So far, we've covered the following in Part 1 of this two-part series:

Introduction to Seq2Seq Models
Seq2Seq Architecture and Applications
Text Summarization Using an Encoder-Decoder Sequence-to-Sequence Model
- Step 1 - Importing the Dataset
- Step 2 - Cleaning the Data
- Step 3 - Determining the Maximum Permissible Sequence Lengths
- Step 4 - Selecting Plausible Texts and Summaries
- Step 5 - Tokenizing the Text
- Step 6 - Removing Empty Text and Summaries

In this tutorial we’ll cover the second part of this series on encoder-decoder sequence-to-sequence RNNs: how to build, train, and test our seq2seq model for text summarization using Keras.

Don't forget that you can follow along with all of the code in this series and run it on a free GPU from a Gradient Community Notebook.

Let's continue!

Bring this project to life

Run on gradient

Step 7: Creating the Model

First, import all the necessary libraries.

from tensorflow.keras.preprocessing.text import Tokenizer
from tensorflow.keras.preprocessing.sequence import pad_sequences
from tensorflow.keras.layers import Input, LSTM, Embedding, Dense, \
    Concatenate, TimeDistributed
from tensorflow.keras.models import Model
from tensorflow.keras.callbacks import EarlyStopping

Next, define the Encoder and Decoder networks.

Encoder

The input length that the encoder accepts is equal to the maximum text length which you’ve already estimated in Step 3. This is then given to an Embedding Layer of dimension (total number of words captured in the text vocabulary) x (number of nodes in an embedding layer) (calculated in Step 5; the x_voc variable). This is followed by three LSTM networks wherein each layer returns the LSTM output, as well as the hidden and cell states observed at the previous time steps.

Decoder

In the decoder, an embedding layer is defined followed by an LSTM network. The initial state of the LSTM network is the last hidden and cell states taken from the encoder. The output of the LSTM is given to a Dense layer wrapped in a TimeDistributed layer with an attached softmax activation function.

Altogether, the model accepts encoder (text) and decoder (summary) as input and it outputs the summary. The prediction happens through predicting the upcoming word of the summary from the previous word of the summary (see the below figure).

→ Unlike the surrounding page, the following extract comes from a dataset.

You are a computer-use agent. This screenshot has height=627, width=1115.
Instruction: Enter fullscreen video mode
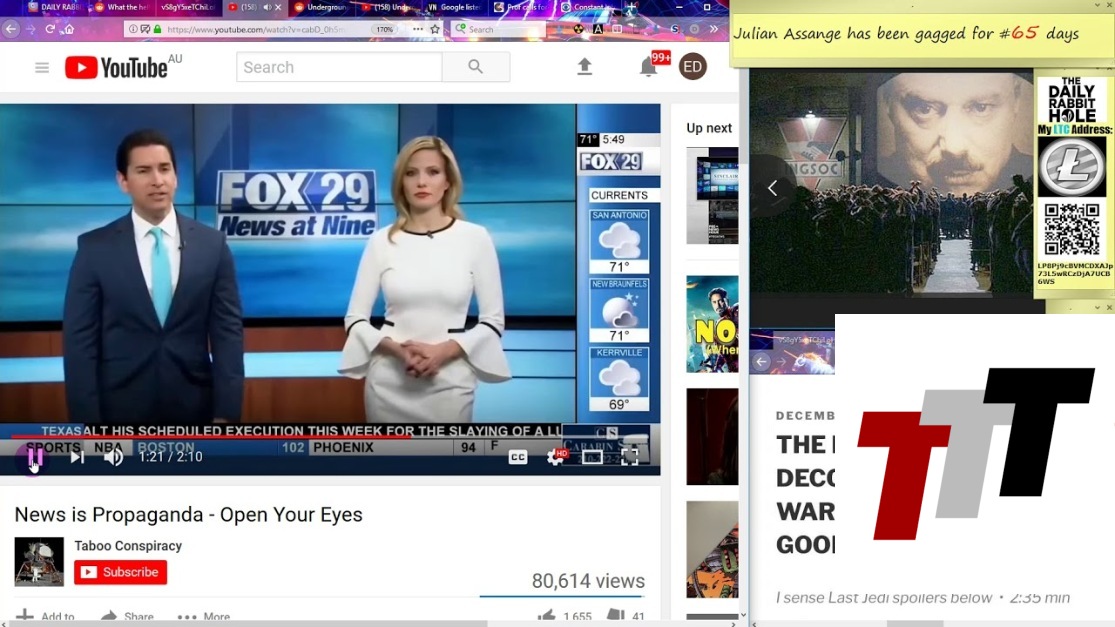630,457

Consider the summary line to be “I want every age to laugh”. The model has to accept two inputs - the actual text and the summary. During the training phase, the decoder accepts the input summary given to the model, and learns every word that has to follow a certain given word. It then generates the predictions using an inference model during the test phase.

Add the following code to define your network architecture.

latent_dim = 300
embedding_dim = 200

# Encoder
encoder_inputs = Input(shape=(max_text_len, ))

# Embedding layer
enc_emb = Embedding(x_voc, embedding_dim,
                    trainable=True)(encoder_inputs)

# Encoder LSTM 1
encoder_lstm1 = LSTM(latent_dim, return_sequences=True,
                     return_state=True, dropout=0.4,
                     recurrent_dropout=0.4)
(encoder_output1, state_h1, state_c1) = encoder_lstm1(enc_emb)

# Encoder LSTM 2
encoder_lstm2 = LSTM(latent_dim, return_sequences=True,
                     return_state=True, dropout=0.4,
                     recurrent_dropout=0.4)
(encoder_output2, state_h2, state_c2) = encoder_lstm2(encoder_output1)

# Encoder LSTM 3
encoder_lstm3 = LSTM(latent_dim, return_state=True,
                     return_sequences=True, dropout=0.4,
                     recurrent_dropout=0.4)
(encoder_outputs, state_h, state_c) = encoder_lstm3(encoder_output2)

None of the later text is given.